WORK ITEM:
A line qualifies if it holds the string "computer". Copy every qualifying line from the records.

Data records
——————

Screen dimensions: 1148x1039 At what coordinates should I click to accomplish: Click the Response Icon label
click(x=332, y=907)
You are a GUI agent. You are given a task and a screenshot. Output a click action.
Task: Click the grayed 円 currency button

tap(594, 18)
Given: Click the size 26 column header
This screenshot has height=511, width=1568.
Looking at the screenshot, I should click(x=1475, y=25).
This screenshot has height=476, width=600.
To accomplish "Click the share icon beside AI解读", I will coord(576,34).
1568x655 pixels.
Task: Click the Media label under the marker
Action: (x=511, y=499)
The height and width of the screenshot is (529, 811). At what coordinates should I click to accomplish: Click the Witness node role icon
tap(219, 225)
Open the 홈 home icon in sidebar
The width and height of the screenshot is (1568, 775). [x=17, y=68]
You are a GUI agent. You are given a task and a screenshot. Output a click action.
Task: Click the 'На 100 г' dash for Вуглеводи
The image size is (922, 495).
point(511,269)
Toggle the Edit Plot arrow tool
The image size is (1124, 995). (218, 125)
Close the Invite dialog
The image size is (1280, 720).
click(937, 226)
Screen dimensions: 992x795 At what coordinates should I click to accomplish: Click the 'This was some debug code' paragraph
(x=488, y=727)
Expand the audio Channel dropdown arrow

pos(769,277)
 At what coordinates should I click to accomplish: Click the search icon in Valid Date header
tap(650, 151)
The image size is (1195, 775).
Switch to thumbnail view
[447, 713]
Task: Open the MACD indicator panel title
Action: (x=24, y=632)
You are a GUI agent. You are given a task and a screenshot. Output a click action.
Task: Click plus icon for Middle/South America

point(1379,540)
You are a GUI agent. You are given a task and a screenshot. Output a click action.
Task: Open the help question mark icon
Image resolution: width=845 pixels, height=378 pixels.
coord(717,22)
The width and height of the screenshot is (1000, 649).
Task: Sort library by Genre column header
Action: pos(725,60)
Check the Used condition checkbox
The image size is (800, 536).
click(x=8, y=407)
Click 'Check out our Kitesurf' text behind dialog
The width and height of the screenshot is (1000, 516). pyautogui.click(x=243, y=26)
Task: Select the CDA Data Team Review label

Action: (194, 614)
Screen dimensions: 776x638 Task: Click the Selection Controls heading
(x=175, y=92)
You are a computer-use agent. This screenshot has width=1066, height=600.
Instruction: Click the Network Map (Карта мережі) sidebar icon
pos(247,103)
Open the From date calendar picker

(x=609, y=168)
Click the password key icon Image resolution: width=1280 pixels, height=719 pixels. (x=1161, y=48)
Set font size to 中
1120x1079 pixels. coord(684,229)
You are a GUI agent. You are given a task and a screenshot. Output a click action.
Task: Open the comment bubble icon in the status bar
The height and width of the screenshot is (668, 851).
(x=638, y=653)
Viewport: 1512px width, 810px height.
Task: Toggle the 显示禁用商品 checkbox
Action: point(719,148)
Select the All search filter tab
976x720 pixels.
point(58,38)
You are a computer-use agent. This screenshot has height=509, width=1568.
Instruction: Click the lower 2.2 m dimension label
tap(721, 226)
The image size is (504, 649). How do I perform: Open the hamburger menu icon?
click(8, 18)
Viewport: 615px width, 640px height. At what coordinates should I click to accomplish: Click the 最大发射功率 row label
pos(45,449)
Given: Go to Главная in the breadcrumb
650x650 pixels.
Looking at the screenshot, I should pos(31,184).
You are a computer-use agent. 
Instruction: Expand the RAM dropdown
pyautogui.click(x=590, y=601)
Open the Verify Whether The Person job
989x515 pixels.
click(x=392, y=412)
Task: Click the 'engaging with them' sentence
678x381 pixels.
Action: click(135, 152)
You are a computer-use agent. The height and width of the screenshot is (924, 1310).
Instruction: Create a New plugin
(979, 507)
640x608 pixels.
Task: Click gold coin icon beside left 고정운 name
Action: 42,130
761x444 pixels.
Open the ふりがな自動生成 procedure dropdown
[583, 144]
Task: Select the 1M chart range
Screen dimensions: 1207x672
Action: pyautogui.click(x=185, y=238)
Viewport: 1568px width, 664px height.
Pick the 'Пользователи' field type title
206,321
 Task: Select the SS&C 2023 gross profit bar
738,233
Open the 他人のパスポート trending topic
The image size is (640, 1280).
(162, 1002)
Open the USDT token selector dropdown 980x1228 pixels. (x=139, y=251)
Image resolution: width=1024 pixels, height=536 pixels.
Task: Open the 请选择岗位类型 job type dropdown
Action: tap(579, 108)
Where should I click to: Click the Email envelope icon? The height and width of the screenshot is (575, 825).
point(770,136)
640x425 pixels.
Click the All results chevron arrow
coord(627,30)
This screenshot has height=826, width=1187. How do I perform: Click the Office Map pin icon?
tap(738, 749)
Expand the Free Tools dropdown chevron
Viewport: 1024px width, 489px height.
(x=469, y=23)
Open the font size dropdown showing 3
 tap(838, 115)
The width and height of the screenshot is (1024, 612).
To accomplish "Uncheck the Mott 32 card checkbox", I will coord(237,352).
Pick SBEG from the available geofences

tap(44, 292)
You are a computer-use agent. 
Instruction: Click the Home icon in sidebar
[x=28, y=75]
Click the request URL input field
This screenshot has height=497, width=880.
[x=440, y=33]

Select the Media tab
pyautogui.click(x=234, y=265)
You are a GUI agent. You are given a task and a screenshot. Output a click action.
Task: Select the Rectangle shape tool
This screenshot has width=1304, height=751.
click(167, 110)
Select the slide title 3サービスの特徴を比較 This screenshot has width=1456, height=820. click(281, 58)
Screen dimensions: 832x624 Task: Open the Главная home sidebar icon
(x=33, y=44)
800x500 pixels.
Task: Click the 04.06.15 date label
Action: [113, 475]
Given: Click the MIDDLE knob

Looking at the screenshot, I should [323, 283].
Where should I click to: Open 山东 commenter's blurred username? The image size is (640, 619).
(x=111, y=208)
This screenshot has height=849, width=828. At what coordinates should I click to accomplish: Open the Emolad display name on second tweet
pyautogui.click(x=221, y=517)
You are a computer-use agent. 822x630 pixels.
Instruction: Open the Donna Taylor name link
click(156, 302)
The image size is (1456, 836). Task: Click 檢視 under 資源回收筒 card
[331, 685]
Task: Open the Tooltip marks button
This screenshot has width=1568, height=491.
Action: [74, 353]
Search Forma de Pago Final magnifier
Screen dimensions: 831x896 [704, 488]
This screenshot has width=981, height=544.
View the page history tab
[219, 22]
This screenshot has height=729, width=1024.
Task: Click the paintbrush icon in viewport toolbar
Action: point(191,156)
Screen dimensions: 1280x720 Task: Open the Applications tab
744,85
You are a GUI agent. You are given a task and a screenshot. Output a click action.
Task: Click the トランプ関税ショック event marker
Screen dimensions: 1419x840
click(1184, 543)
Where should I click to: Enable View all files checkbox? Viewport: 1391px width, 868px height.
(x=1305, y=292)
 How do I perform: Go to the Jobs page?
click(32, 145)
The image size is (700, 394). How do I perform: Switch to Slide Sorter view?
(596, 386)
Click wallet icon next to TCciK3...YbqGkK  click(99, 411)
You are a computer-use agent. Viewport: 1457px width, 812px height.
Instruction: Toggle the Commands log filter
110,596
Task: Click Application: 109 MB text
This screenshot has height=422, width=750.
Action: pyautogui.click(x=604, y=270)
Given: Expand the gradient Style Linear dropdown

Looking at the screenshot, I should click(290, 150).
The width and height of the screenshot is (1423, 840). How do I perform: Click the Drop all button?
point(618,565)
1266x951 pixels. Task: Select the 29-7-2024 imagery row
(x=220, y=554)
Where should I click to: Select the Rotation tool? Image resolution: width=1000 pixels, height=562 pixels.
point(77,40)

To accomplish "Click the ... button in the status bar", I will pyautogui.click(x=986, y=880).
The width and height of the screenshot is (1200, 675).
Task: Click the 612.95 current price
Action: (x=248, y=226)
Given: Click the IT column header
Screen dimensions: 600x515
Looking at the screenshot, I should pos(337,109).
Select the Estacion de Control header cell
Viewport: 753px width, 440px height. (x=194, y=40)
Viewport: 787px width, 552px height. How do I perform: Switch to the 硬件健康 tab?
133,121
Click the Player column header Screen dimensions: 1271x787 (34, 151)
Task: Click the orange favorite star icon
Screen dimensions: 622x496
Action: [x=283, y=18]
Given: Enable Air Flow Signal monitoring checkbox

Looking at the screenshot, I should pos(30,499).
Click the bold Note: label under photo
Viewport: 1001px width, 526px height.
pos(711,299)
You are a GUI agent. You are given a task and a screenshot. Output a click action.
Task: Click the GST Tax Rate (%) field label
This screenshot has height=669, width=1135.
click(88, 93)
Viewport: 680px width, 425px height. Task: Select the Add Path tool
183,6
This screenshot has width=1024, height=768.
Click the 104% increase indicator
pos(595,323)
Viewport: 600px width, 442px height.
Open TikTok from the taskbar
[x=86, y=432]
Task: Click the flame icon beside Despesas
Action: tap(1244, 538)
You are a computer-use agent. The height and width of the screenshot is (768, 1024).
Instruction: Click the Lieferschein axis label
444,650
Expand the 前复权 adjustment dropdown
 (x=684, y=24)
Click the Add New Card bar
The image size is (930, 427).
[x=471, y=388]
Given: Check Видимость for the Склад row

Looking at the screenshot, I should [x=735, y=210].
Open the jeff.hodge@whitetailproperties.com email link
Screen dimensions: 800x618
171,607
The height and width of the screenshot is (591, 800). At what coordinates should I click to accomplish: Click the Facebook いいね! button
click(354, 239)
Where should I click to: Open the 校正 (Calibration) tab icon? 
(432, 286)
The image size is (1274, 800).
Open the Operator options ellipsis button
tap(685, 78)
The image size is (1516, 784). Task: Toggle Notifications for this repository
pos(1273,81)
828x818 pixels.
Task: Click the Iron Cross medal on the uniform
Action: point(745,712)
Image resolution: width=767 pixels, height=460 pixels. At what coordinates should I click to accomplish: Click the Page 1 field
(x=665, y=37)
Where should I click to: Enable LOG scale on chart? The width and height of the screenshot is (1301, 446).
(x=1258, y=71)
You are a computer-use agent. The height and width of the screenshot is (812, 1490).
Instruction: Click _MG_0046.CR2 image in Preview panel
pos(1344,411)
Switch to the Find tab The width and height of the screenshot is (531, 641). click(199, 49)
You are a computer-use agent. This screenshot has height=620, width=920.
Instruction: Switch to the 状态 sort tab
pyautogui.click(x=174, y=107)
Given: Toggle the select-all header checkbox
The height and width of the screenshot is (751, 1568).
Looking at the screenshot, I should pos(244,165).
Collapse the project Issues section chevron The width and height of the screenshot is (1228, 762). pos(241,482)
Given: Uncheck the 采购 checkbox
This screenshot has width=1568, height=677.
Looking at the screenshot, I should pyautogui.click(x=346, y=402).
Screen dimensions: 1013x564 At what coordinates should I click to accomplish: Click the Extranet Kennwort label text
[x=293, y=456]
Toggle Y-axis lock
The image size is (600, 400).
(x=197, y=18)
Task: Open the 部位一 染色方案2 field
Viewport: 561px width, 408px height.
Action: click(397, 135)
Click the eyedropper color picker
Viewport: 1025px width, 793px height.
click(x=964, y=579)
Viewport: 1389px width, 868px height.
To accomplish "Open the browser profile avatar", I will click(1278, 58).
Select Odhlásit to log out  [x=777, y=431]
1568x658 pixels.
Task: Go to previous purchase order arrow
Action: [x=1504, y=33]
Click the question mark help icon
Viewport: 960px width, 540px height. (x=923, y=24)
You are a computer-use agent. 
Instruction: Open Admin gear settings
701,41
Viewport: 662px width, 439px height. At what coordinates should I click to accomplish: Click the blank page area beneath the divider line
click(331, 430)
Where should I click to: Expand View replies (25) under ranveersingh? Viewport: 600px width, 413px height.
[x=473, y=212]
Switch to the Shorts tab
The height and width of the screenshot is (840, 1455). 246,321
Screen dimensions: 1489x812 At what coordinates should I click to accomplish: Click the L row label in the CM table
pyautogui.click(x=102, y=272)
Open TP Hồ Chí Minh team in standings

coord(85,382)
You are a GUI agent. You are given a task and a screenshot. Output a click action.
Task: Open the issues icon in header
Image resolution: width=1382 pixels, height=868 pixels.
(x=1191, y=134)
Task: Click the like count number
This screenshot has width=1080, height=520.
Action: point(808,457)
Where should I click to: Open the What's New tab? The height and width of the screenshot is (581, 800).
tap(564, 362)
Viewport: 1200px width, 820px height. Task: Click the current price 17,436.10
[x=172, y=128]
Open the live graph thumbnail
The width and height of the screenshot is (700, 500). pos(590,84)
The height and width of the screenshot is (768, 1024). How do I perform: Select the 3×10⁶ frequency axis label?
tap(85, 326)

——————

SOLUTION TO THE EXERCISE:
You are a computer-use agent. This screenshot has width=1066, height=600.
You are a computer-use agent. This screenshot has height=509, width=1568.
You are a computer-use agent. 
You are a computer-use agent. The height and width of the screenshot is (924, 1310).
You are a computer-use agent. 
You are a computer-use agent. 822x630 pixels.
You are a computer-use agent. Viewport: 1457px width, 812px height.
You are a computer-use agent. The height and width of the screenshot is (768, 1024).
You are a computer-use agent. The height and width of the screenshot is (812, 1490).
You are a computer-use agent. This screenshot has height=620, width=920.
You are a computer-use agent. 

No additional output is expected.